▸ Task prompt:
In the material below, find the line containing "Task: Select the" and output it and all lines after it exactly, through the last one, without the pictures.

▸ Data section:

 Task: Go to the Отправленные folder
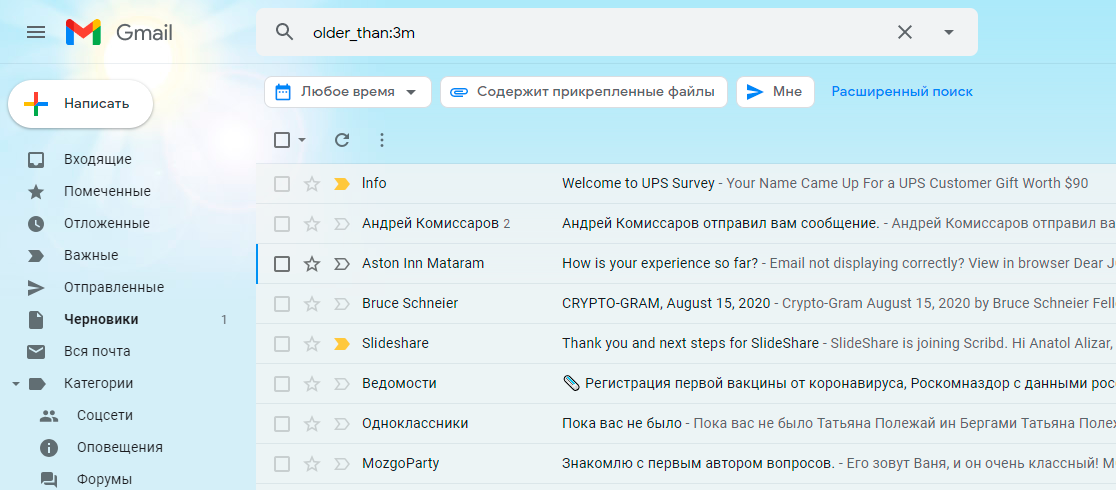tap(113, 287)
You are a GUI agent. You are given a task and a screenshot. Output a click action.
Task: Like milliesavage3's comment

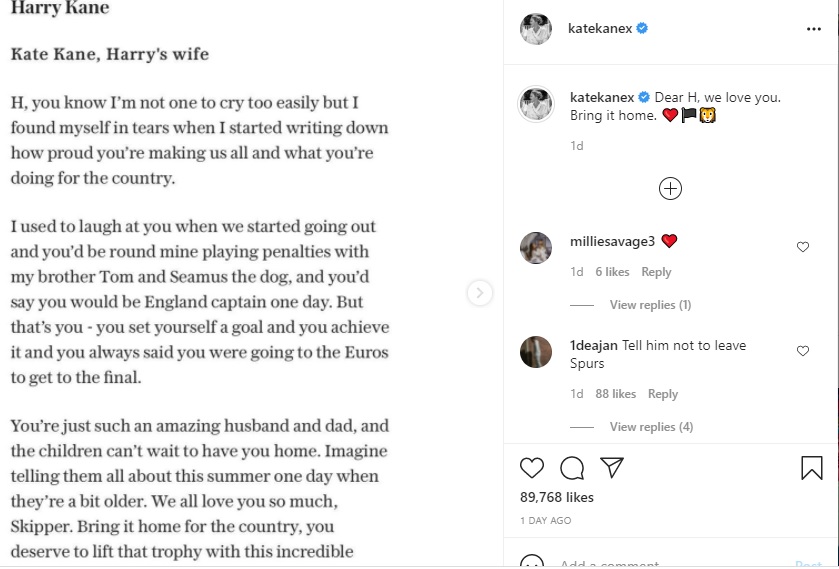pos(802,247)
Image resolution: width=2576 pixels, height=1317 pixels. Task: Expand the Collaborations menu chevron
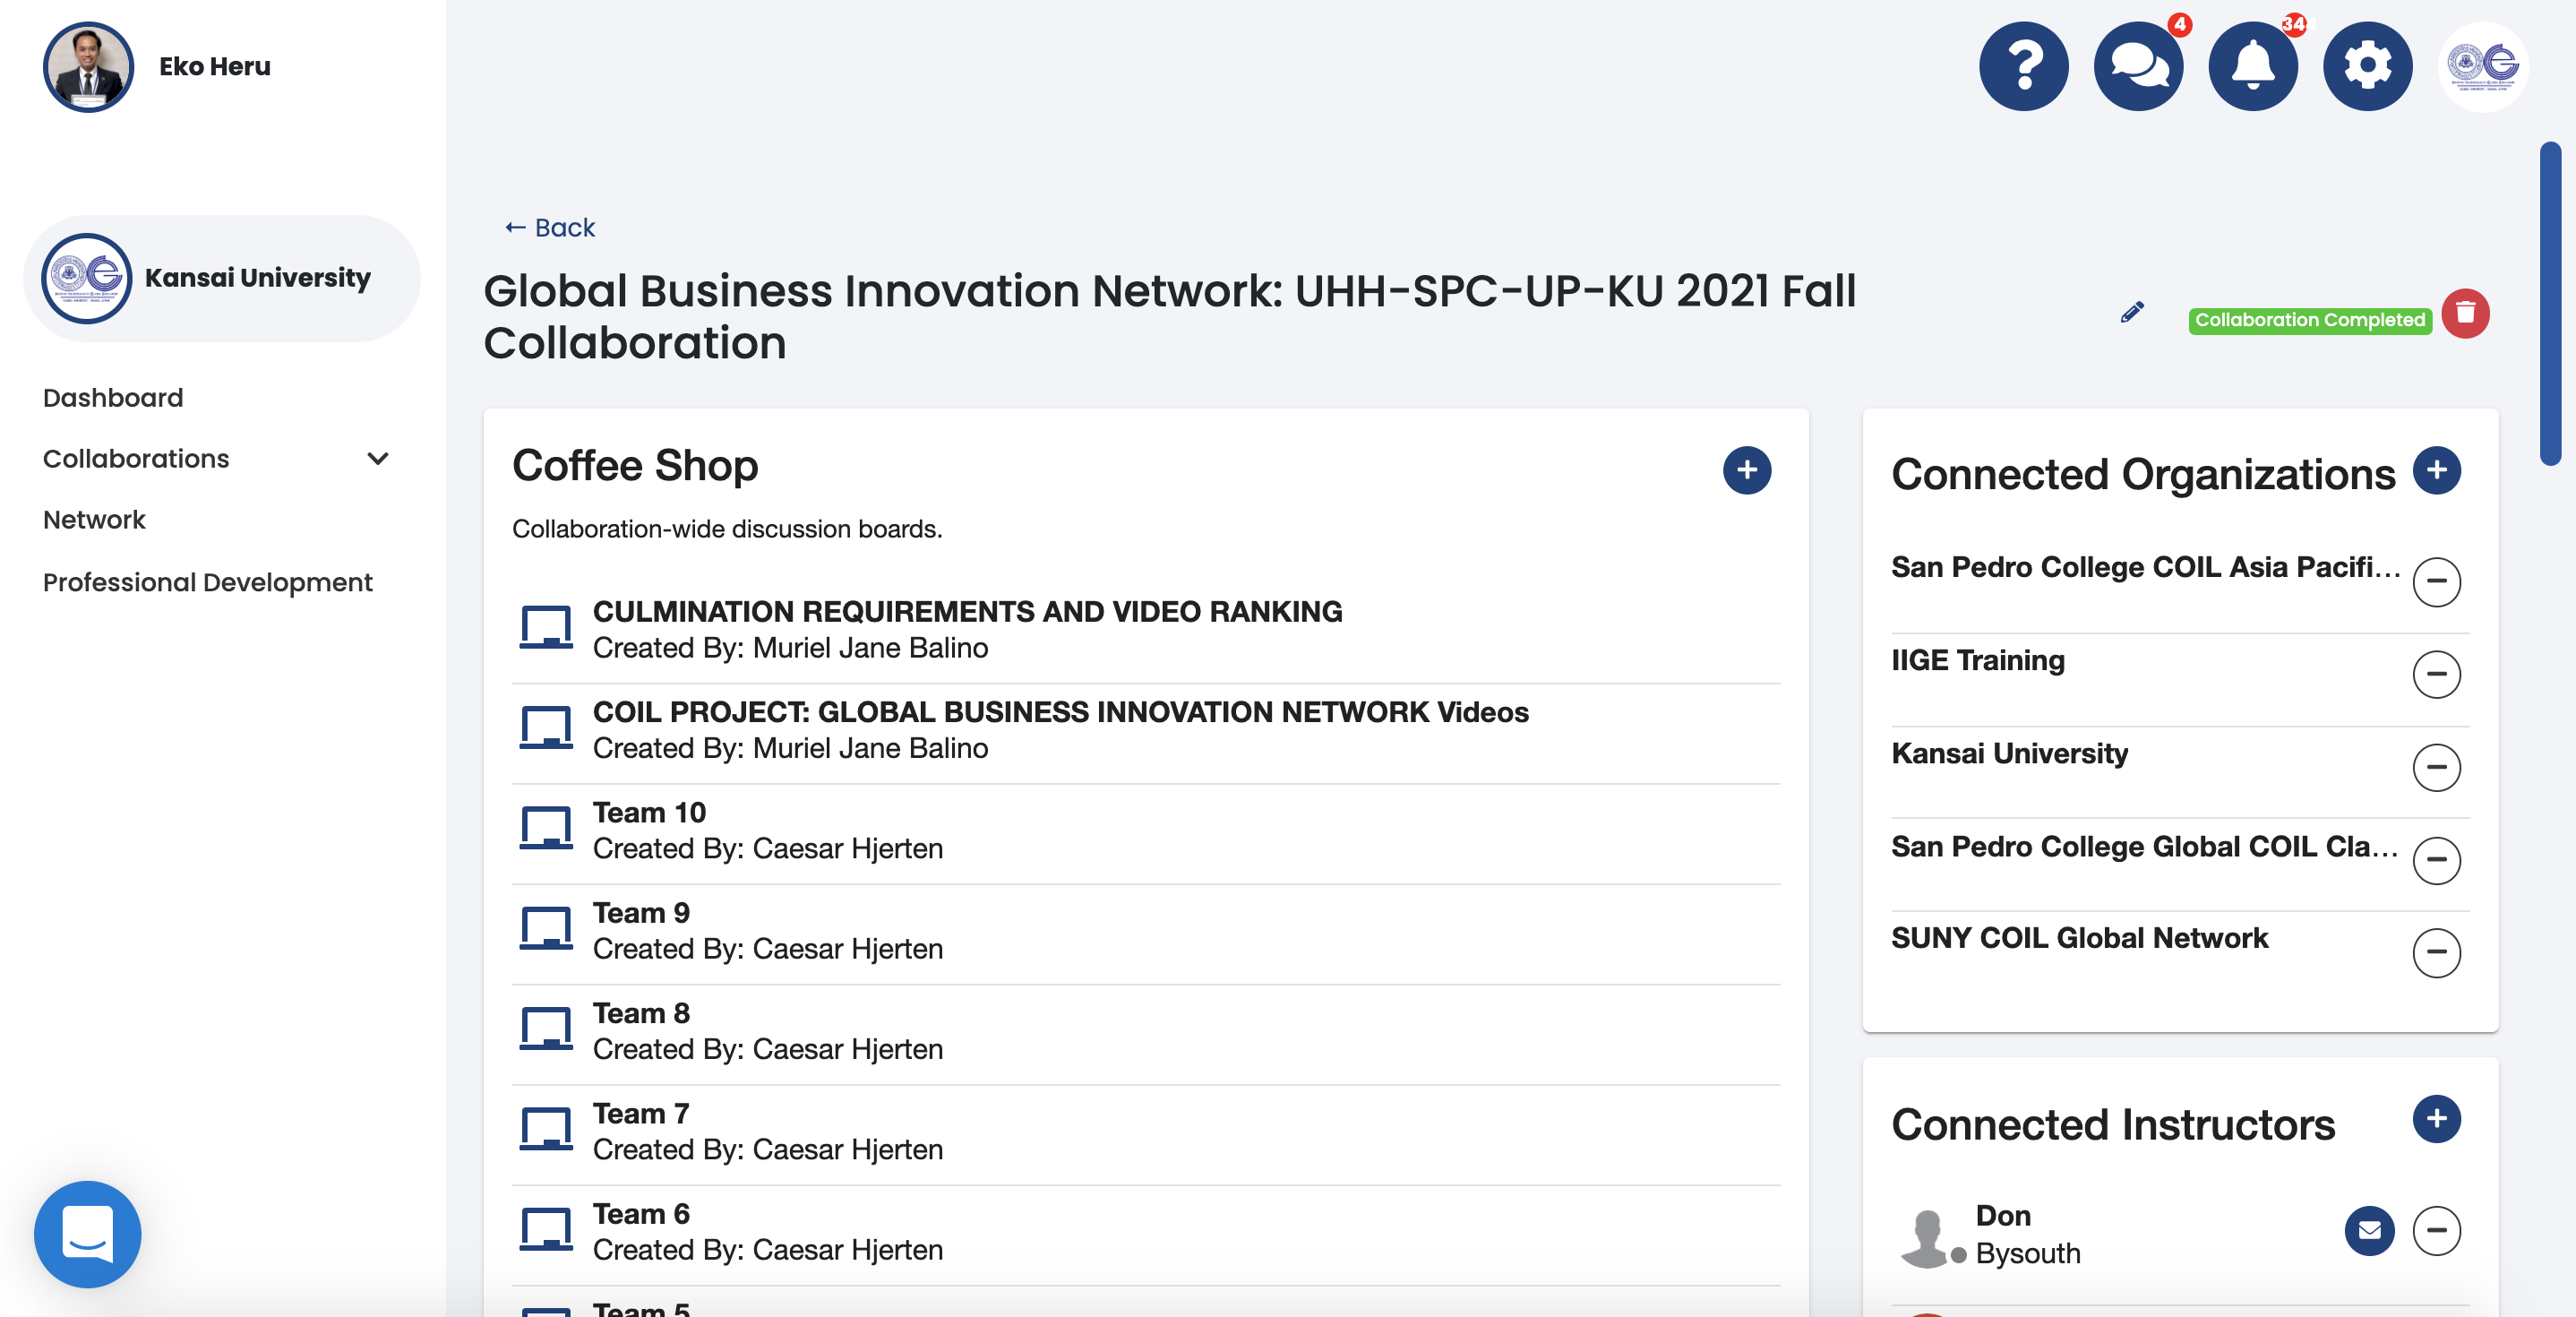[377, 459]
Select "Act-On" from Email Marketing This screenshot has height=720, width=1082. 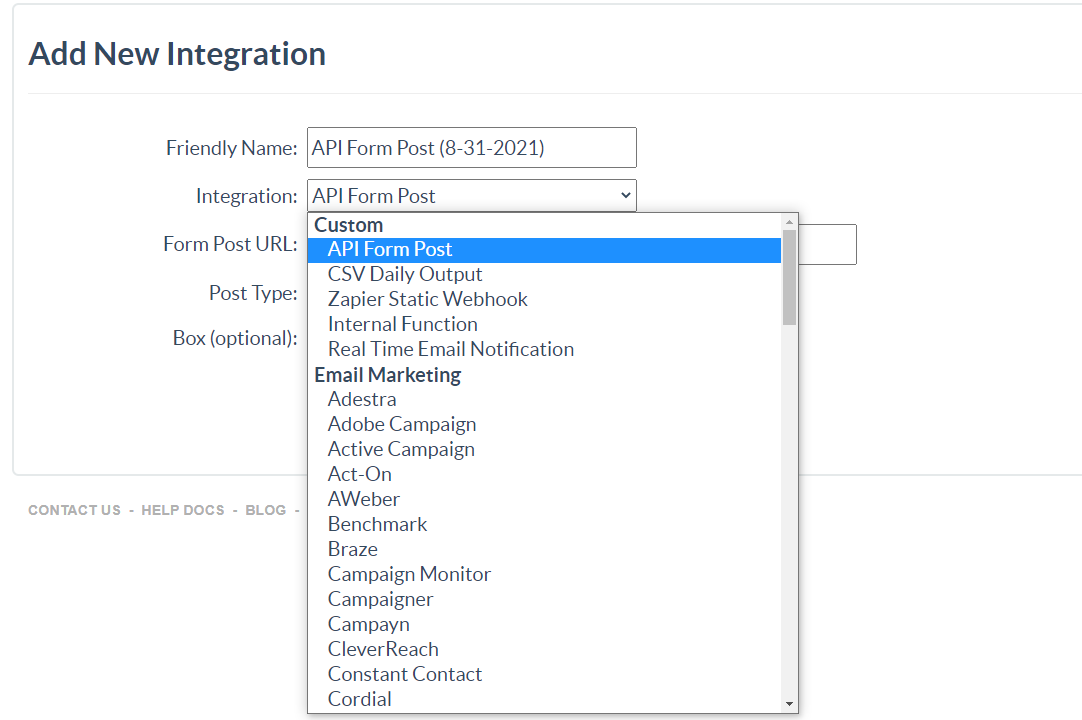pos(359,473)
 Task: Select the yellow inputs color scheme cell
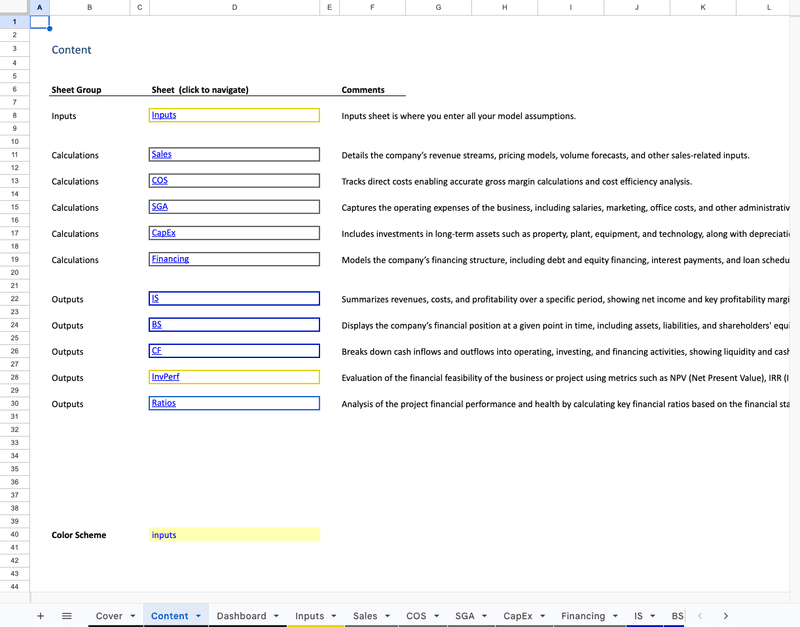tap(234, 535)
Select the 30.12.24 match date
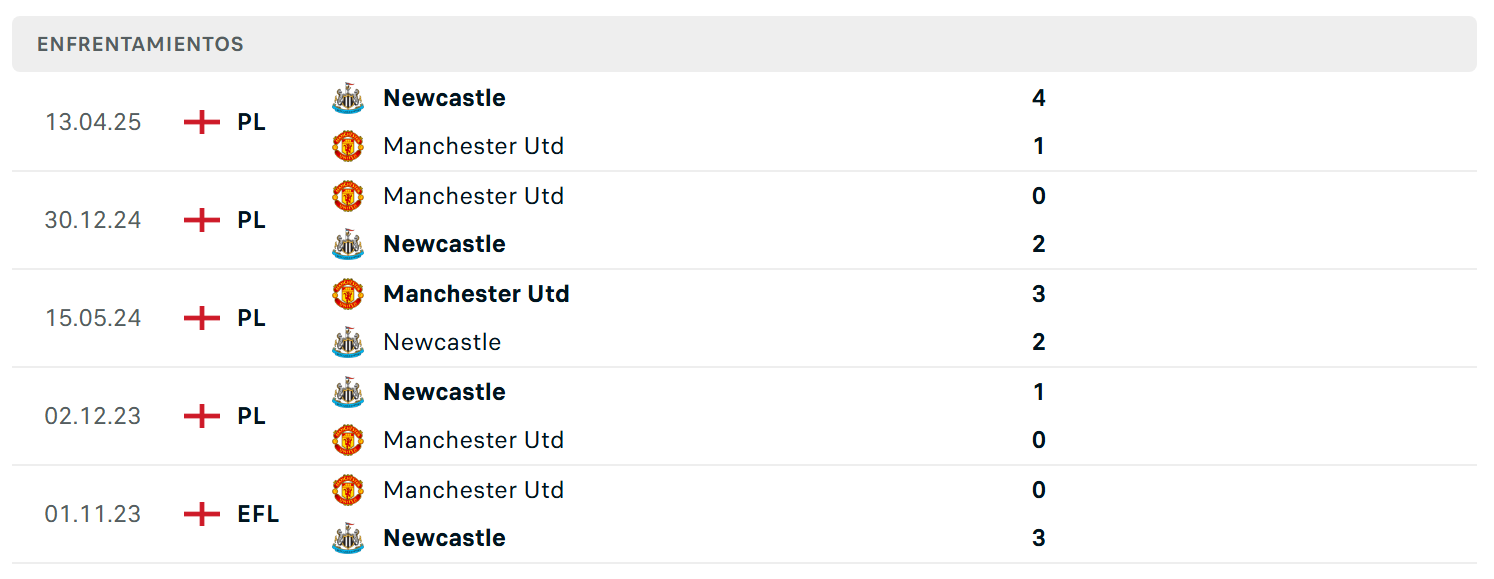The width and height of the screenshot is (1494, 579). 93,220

▸ Solution to this problem:
 Task: Select the yellow inputs color scheme cell
tap(234, 535)
Select the 30.12.24 match date
The width and height of the screenshot is (1494, 579). 93,220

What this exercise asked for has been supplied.